Posso escolher o sexo do bebê se realizar uma fertilização in vitro

 

As técnicas diagnósticas possibilitam a definição do sexo do embrião antes de transferí-lo para o útero. Porém, a prática de escolha de sexo é proibida, por lei, no Brasil, salvo quando os pais tem histórico familiar de doenças genéticas ligadas ao sexo. Um exemplo é a hemofilia, que só se manifesta em homens.

Qual o número máximo de tentativas de fertilização in vitro possíveis?

 

Não existe um número máximo de tentativas, mas os especialistas em reprodução assistida que conduzem o tratamento avaliam cada caso e indicam se ainda é possível e vantajoso para o casal realizar novas tentativas.

Além disso, existem especialistas em reprodução humana que acreditam que um tratamento de reprodução assistida pode se aprimorar de acordo com as tentativas realizadas, ou seja, a FIV pode ser mais eficaz em mulheres que já passaram por ciclos do tratamento anteriormente. Estudo publicado no Journal of The American Medical Association mostrou que quase dois terços das mulheres conseguem ter filhos até a sexta tentativa de fertilização in vitro, principalmente se estiverem abaixo dos 40 anos de idade.

Tenho uma parceira e queremos formar uma família. Podemos levar um amigo para doar sêmen?

Segundo a resolução do Conselho Federal de Medicina (2168/201), a doação de gametas deve ser estritamente anônima. Portanto, é necessário recorrer a um banco de sêmen neste caso, com a finalidade de manter o anonimato do doador do sêmen.

Vale lembrar também que segundo esta mesma resolução é permitida a utilização de técnicas de reprodução humana assistida para casais homoafetivos e pessoas solteiras. 

De que forma a Síndrome dos Ovários Policísticos pode afetar a fertilidade?

Pacientes com ovários policísticos produzem uma quantidade maior de hormônios masculinos, os andrógenos, o que dificulta a ovulação e pode afetar a fertilidade feminina.

Em que situações os médicos solicitam espermograma

Na investigação da infertilidade conjugal, o espermograma é o primeiro exame solicitado para avaliar a fertilidade masculina. Porém, considerando que mais de 80% dos homens com infertilidade possuem número de espermatozoides normais, o espermograma não pode ser utilizado como único teste para prever a fertilidade.
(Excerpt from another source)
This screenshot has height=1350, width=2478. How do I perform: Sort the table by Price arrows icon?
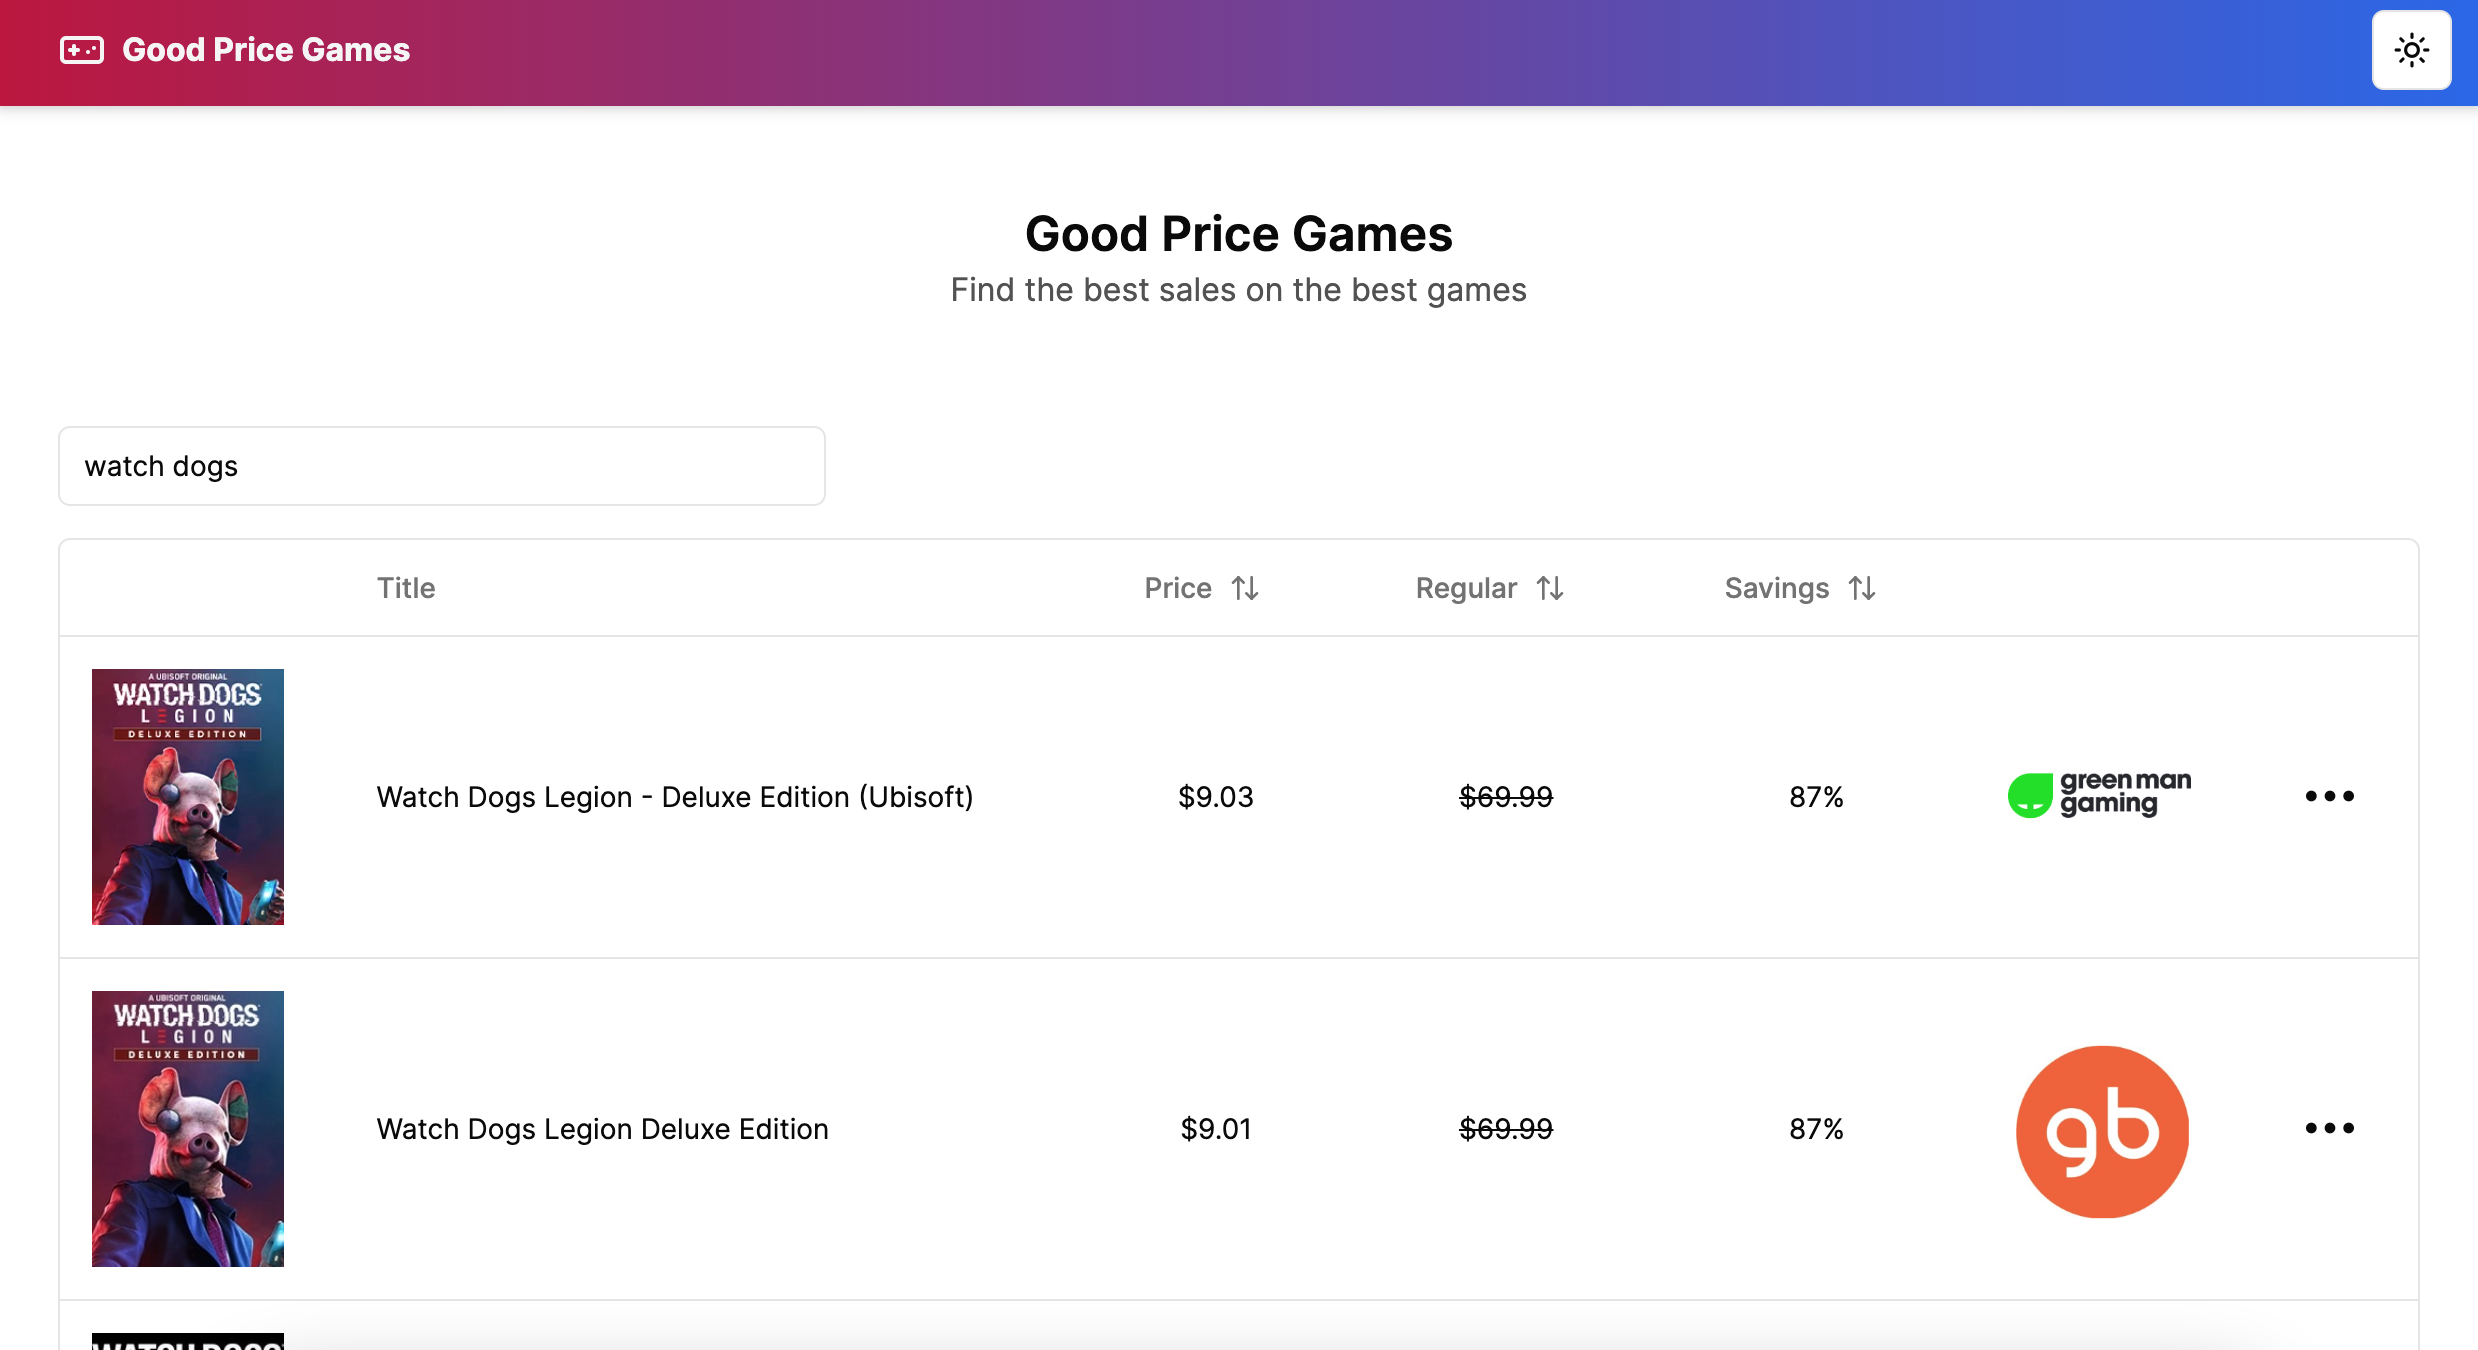pyautogui.click(x=1245, y=588)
A avaliação de fertilidade é um fenômeno complexo e multifatorial que envolve a avaliação do casal. São outras indicações para a realização do espermograma: controle do tratamento de infertilidade; programação de gestação; infecções da próstata e vesículas seminais; endocrinopatias; tratamentos oncológicos; controle pós-operatório de vasectomia e cirurgia de varicocele.
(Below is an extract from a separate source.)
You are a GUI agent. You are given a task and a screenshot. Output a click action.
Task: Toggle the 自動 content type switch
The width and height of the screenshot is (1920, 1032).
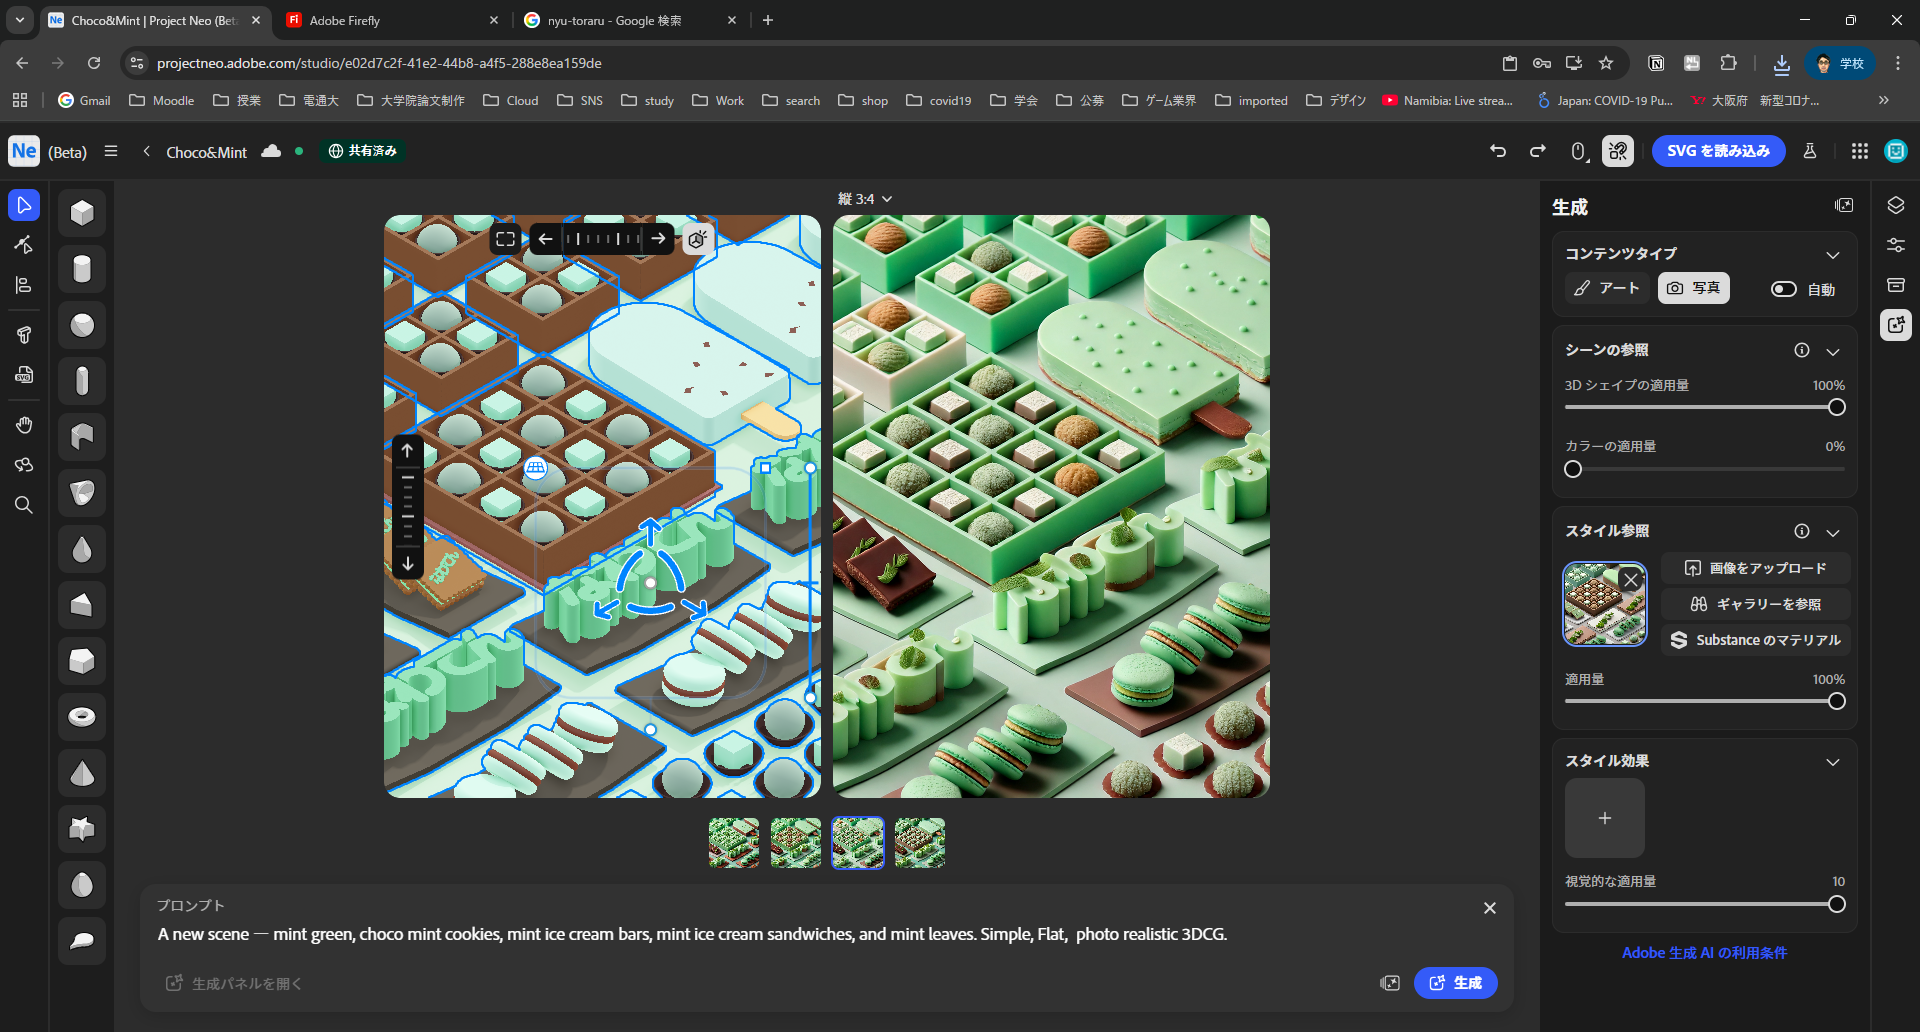coord(1784,289)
Seleção de embriões saudáveis geneticamente na fertilização in vitro

Atualmente os pacientes contam com a possibilidade de realizar uma testagem genética pré-implantacional para evitar conceber crianças com alterações genéticas monogênicas (em um único gene) ou causada por alterações no número de cromossomos. Esta testagem consiste em realizar exames que avaliam o DNA do embrião obtido por Fertilização in Vitro (FIV). O objetivo é detectar alterações genéticas antes da transferência do embrião para o útero materno após a FIV.

Fertilização in vitro pode causar problemas nos bebês concebidos?

Não. A diferença entre a gestação natural e a in vitro acontece apenas no momento da fecundação. Assim que o embrião gerado em laboratório for transferido para o útero, a gravidez se desenvolve como a gestação concebida naturalmente.

Isso significa que o bebê gerado por esse método tem as mesmas chances de se desenvolver de forma saudável e normal quanto qualquer outro, a depender de características genéticas dos pais e de complicações durante a gravidez, que nada têm a ver com o método de fecundação.